Notes: In the wake of the Teoh case, the government made statements that the act of entering into a treaty does not give rise to legitimate expectations in administrative law which could form the basis for challenging administrative decisions. Nevertheless, the judge in this case concluded that these statements were of no effect, and that Teoh’s principle, which is concerned with procedural fairness, still held unless the Parliament or the Executive told decision-makers not to act in accordance with treaties. Shortly after this case, legislation was introduced in parliament to reverse the position created by Teoh and this case. Although the legislation never passed, courts have shown strong reservations about following the logic of the Teoh and Tien cases going forward. For more information, read an Article about “The Rise and Fall of Teoh in Australia” here: http://www.austlii.edu.au/au/journals/UMonashLRS/2010/8.html.
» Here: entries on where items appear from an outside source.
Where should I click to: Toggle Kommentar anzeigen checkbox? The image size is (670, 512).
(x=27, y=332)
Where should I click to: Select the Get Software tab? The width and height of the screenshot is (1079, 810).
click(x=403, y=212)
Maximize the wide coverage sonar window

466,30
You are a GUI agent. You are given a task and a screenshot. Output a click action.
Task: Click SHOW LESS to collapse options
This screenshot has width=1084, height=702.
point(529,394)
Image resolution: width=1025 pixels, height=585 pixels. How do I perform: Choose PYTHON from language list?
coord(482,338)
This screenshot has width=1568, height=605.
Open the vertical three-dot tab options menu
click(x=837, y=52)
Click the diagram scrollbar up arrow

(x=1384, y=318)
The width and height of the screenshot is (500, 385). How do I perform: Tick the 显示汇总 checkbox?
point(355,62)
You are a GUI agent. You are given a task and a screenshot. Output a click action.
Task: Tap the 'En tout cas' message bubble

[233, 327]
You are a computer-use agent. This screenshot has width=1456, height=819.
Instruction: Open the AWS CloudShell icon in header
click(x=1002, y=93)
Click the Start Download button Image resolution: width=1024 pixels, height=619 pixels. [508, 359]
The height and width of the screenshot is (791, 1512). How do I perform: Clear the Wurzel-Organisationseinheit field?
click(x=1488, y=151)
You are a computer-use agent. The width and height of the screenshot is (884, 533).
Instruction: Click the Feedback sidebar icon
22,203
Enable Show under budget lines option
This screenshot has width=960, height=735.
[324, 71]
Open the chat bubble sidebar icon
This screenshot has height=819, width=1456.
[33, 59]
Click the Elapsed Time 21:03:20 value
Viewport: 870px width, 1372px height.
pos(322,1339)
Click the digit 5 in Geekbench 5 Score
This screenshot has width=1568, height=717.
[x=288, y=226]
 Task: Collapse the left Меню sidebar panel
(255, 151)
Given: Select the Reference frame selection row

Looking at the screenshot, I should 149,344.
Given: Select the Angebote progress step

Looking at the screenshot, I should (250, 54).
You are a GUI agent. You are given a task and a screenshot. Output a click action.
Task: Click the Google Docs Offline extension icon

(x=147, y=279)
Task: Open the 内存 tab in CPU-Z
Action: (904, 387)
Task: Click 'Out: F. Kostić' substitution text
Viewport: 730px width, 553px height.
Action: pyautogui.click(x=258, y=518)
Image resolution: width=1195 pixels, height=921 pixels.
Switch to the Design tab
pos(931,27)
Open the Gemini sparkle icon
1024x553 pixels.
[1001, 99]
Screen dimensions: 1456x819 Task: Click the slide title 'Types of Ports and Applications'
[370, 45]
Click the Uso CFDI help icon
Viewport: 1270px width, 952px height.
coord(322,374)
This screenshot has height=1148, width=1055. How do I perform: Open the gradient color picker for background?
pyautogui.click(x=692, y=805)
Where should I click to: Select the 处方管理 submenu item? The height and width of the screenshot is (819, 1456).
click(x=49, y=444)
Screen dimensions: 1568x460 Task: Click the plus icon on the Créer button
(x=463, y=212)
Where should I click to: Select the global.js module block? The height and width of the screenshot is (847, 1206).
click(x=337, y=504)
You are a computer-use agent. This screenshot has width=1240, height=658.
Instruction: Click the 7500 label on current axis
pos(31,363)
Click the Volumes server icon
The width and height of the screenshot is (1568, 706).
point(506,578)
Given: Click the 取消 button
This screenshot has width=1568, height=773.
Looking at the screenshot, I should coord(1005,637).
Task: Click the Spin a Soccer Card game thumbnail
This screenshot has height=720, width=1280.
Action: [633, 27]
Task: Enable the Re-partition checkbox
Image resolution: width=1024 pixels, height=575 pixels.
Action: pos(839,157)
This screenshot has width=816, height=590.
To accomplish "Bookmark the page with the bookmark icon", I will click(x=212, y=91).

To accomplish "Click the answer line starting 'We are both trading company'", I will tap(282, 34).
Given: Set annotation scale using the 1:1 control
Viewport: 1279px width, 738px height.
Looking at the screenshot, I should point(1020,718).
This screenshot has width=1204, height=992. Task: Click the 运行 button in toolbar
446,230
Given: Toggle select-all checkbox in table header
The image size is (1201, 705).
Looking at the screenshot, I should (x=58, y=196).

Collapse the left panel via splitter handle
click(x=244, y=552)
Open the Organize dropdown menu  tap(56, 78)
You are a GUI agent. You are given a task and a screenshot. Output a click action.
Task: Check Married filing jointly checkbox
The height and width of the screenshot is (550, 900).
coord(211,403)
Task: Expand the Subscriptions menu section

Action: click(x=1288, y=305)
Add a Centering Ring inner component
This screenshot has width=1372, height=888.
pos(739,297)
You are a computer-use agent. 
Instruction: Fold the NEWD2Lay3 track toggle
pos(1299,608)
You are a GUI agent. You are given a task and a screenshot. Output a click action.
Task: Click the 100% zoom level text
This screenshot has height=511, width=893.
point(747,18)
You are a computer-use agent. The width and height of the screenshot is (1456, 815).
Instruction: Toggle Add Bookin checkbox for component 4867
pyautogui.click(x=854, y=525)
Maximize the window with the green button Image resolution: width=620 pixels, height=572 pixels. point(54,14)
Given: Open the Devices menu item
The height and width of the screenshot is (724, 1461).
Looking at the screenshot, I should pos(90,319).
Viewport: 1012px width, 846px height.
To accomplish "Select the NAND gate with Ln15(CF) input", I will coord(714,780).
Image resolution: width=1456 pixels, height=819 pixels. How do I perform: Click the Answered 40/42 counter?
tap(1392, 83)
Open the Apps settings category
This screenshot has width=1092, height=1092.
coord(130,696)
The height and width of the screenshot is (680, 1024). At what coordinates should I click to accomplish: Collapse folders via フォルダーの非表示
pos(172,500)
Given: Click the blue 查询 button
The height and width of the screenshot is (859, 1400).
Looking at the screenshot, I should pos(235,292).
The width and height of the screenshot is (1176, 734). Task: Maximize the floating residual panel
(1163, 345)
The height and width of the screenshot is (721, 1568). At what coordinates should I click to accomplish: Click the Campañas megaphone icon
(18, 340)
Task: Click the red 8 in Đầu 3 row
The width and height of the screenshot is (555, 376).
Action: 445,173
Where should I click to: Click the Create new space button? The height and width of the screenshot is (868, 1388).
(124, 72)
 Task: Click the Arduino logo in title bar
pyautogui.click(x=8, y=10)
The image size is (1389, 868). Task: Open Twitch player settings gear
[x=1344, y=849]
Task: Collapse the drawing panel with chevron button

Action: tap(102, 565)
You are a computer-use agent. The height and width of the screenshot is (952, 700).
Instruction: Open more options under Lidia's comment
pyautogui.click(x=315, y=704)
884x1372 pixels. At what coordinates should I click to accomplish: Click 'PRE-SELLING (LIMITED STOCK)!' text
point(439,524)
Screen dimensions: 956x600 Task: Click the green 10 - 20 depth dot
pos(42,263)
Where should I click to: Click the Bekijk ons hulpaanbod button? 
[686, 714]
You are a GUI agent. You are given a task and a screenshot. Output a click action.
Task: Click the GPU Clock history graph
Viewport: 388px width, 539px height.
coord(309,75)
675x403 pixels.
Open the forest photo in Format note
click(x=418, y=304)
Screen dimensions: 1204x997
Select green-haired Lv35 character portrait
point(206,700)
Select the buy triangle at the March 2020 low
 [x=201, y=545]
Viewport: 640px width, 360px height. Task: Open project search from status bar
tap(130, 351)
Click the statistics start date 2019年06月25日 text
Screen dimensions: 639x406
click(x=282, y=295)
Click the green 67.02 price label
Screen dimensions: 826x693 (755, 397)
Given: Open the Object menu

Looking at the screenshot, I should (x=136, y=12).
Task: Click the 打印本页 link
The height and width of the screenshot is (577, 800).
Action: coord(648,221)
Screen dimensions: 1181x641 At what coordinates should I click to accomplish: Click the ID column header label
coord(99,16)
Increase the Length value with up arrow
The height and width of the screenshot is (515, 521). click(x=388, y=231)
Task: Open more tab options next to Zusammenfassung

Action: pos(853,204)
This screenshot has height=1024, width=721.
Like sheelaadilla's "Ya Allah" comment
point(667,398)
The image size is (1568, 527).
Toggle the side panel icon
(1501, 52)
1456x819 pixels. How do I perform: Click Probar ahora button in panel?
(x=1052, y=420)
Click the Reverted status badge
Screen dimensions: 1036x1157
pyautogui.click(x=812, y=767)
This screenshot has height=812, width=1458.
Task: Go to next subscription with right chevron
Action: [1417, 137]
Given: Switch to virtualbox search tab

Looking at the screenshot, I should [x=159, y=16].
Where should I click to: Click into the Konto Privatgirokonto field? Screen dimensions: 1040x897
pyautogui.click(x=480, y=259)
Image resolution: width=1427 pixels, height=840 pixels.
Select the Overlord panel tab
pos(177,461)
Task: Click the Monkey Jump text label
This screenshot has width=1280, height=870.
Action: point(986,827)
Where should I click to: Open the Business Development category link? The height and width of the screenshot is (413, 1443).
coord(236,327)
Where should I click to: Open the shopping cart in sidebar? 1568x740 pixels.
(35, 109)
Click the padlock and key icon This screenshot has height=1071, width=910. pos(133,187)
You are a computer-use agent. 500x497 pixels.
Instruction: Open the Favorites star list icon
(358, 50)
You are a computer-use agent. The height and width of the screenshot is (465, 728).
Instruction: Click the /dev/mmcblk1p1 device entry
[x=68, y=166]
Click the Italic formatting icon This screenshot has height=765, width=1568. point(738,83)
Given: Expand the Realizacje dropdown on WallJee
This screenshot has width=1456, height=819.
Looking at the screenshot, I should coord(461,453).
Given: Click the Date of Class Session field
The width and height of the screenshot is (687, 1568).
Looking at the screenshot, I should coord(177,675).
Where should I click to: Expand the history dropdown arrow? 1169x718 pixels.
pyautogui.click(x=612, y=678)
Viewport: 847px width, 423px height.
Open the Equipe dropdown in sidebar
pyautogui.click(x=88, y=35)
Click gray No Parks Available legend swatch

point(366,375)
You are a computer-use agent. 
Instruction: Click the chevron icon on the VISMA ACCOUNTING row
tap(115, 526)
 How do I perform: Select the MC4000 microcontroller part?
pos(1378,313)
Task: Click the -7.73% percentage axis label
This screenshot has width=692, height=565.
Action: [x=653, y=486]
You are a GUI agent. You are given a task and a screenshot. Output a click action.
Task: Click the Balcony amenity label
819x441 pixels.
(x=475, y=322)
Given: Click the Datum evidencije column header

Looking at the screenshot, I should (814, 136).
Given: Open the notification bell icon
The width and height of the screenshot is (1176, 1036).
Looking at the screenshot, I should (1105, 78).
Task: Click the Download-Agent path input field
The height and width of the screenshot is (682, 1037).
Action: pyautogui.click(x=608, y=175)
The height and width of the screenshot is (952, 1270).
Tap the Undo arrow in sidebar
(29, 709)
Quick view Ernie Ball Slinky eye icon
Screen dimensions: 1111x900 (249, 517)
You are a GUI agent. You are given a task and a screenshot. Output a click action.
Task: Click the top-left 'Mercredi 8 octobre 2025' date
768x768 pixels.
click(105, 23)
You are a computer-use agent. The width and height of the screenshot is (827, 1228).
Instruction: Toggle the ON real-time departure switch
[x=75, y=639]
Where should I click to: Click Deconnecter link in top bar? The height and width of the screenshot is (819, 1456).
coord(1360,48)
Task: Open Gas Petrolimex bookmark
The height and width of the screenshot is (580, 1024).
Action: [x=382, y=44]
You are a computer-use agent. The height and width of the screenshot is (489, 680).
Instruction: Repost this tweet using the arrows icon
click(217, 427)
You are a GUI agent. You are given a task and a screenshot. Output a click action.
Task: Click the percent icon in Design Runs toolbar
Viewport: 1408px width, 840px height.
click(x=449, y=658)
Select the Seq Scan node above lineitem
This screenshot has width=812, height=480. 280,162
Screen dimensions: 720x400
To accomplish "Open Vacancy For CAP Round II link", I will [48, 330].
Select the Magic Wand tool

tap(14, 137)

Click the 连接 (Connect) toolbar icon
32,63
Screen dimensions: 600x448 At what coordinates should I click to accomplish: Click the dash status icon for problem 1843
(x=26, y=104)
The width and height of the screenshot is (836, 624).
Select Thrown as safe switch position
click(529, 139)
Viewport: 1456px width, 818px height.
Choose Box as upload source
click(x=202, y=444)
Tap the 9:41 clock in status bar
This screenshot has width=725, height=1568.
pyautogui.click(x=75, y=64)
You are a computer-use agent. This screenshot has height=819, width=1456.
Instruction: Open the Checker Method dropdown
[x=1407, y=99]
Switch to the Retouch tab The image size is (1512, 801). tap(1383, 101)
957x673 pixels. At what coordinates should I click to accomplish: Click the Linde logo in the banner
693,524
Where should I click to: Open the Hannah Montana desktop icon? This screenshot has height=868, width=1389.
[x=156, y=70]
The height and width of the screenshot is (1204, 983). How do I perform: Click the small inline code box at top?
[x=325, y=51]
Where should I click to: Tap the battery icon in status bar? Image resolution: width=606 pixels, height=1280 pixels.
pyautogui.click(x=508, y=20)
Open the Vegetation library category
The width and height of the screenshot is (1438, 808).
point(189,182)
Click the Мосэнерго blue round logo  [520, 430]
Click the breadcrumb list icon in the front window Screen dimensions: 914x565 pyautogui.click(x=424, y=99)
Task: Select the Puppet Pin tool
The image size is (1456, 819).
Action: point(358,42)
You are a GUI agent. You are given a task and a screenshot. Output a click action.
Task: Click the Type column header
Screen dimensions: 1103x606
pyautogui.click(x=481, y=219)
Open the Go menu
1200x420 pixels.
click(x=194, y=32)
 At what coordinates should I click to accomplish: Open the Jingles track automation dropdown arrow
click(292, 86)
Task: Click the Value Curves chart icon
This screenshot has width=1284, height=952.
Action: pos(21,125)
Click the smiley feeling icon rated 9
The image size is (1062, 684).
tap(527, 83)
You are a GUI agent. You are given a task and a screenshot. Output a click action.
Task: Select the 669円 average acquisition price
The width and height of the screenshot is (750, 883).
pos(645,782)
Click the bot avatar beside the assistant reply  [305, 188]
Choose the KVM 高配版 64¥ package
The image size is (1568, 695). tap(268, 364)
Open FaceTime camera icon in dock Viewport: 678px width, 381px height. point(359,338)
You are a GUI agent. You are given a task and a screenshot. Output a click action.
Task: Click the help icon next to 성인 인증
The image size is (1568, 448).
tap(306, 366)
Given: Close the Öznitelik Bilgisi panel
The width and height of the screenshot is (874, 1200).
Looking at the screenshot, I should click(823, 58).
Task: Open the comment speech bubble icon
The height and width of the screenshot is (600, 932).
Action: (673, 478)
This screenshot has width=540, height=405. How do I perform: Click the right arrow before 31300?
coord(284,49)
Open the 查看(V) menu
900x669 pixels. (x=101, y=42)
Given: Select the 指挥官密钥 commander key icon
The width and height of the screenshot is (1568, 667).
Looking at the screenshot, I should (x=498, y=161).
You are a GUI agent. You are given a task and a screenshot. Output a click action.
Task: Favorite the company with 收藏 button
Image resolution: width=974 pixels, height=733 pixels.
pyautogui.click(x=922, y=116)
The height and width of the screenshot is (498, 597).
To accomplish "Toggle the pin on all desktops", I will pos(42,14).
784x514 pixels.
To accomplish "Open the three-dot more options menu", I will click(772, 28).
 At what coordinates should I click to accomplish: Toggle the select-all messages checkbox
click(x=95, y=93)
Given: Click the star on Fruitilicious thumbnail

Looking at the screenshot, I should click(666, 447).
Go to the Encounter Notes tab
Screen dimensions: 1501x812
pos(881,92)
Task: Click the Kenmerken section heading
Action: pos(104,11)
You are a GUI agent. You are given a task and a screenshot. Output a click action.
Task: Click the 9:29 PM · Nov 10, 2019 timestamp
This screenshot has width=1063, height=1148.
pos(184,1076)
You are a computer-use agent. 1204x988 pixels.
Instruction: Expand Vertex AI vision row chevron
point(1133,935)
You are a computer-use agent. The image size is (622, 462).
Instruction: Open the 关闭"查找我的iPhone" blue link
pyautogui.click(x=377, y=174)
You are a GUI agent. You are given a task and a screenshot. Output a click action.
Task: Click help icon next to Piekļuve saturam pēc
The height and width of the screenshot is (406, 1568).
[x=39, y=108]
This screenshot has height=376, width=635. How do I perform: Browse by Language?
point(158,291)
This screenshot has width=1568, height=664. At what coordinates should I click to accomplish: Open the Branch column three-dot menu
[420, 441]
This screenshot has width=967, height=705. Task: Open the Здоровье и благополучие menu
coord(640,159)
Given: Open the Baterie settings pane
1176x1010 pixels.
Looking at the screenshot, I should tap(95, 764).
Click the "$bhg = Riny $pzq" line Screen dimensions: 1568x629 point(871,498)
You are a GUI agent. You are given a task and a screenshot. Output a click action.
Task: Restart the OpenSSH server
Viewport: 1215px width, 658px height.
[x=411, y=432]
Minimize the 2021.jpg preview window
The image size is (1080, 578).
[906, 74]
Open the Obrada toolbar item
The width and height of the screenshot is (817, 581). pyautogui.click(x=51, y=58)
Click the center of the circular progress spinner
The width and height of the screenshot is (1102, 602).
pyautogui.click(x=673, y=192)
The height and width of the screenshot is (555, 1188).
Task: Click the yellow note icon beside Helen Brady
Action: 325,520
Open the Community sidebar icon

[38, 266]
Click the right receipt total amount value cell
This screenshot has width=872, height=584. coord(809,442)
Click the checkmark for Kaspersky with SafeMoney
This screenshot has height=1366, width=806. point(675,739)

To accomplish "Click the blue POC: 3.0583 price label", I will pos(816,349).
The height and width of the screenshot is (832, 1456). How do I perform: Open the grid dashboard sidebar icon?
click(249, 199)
CRIN comments: In line with the CRC, CRIN believes that the best interests of children must be a primary consideration in every proceeding involving them, whether directly or indirectly. CRIN believes that this case as decided is consistent with the CRC. In any proceeding where an immigrant parent is at risk of being deported from a country, the interests of children involved must be considered and all efforts to avoid separating the family made. In the same way that this judgment is consistent with the CRC, however, the legislation introduced after this case was decided and subsequent case law on the subject is inconsistent with the CRC. As a party to the CRC, Australia must respect its international obligation to consider the best interests of children in all proceedings involving them.